On 3/2/18 6:36 AM, Pierre Ducroquet wrote:

While working on a big table recently, I noticed that ALTER TABLE does not
check for column existence in operations like SET NOT NULL before starting
working on the table, for instance adding a primary key.
It is thus possible, if a typo has been made, to generate a long lock and a
lot of WAL that will serve no purpose since the whole transaction will be
discarded.

For example :

toto=# alter table test add primary key(i), alter column typo set not null;
ERROR: column "typo" of relation "test" does not exist
Time: 10.794 s

The attached patch fixes this behaviour by adding a small check in the first
pass of alter table to make sure that a column referenced by an alter command
exists first. It also checks if the column is added by another alter sub-
command. It does not handle every scenario (dropping a column and then
altering it for instance), these are left to the exec code to exclude.
The patch has been checked with make check, and I see no documentation change
to do since this does not alter any existing documented behaviour.

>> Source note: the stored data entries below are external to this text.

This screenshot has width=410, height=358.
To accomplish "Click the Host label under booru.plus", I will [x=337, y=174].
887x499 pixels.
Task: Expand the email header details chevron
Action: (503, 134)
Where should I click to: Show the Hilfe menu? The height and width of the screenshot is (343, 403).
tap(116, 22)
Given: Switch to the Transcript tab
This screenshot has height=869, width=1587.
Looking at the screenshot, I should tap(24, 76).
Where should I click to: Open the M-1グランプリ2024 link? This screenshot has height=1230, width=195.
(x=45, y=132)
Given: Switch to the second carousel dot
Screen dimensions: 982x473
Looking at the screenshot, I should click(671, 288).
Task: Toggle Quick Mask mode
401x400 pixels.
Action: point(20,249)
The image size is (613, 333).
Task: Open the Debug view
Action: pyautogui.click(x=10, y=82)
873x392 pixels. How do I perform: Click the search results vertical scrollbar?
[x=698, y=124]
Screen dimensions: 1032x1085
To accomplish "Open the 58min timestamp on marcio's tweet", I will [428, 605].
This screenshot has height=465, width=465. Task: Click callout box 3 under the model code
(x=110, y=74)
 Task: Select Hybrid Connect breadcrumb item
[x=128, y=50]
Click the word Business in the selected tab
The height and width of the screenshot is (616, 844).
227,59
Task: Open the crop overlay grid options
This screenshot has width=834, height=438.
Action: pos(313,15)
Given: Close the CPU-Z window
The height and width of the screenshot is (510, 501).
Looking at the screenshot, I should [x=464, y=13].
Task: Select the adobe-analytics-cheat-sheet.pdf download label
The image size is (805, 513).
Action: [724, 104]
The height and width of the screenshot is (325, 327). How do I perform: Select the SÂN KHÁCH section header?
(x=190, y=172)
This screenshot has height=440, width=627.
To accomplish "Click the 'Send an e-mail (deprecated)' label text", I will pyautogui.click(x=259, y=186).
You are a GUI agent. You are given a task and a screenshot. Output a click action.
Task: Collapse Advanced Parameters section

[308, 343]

This looks like a good idea. However, the last CF for PG11 is in
progress so it might be difficult to attract much comment/review right now.

I recommend entering this patch in the 2018-09 CF so it doesn't get lost.

Regards,
--
-David
david@pgmasters.net

#3Pierre Ducroquet
pierre.ducroquet@people-doc.com
In reply to: David Steele (#2)
Re: ALTER TABLE does not check for column existence before starting operations

On Friday, March 2, 2018 2:44:16 PM CET David Steele wrote:

Hi Pierre,

On 3/2/18 6:36 AM, Pierre Ducroquet wrote:

While working on a big table recently, I noticed that ALTER TABLE does not
check for column existence in operations like SET NOT NULL before starting
working on the table, for instance adding a primary key.
It is thus possible, if a typo has been made, to generate a long lock and
a
lot of WAL that will serve no purpose since the whole transaction will be
discarded.

For example :

toto=# alter table test add primary key(i), alter column typo set not
null;
ERROR: column "typo" of relation "test" does not exist
Time: 10.794 s

The attached patch fixes this behaviour by adding a small check in the
first pass of alter table to make sure that a column referenced by an
alter command exists first. It also checks if the column is added by
another alter sub- command. It does not handle every scenario (dropping a
column and then altering it for instance), these are left to the exec
code to exclude. The patch has been checked with make check, and I see no
documentation change to do since this does not alter any existing
documented behaviour.

This looks like a good idea. However, the last CF for PG11 is in
progress so it might be difficult to attract much comment/review right now.

I recommend entering this patch in the 2018-09 CF so it doesn't get lost.

Hi

Thanks for the answer.
I saw that bug two days ago but I had no time then to do the patch. Had I seen
the CF window was that close I would have hurried up… Heh, this will just wait
a few months. I will enter it in the 2018-09 CF as soon as it opens.

Regards

Pierre

#4Tom Lane
tgl@sss.pgh.pa.us
In reply to: Pierre Ducroquet (#3)
Re: ALTER TABLE does not check for column existence before starting operations

Pierre Ducroquet <pierre.ducroquet@people-doc.com> writes:

On Friday, March 2, 2018 2:44:16 PM CET David Steele wrote:

I recommend entering this patch in the 2018-09 CF so it doesn't get lost.

Thanks for the answer.
I saw that bug two days ago but I had no time then to do the patch. Had I seen
the CF window was that close I would have hurried up… Heh, this will just wait
a few months. I will enter it in the 2018-09 CF as soon as it opens.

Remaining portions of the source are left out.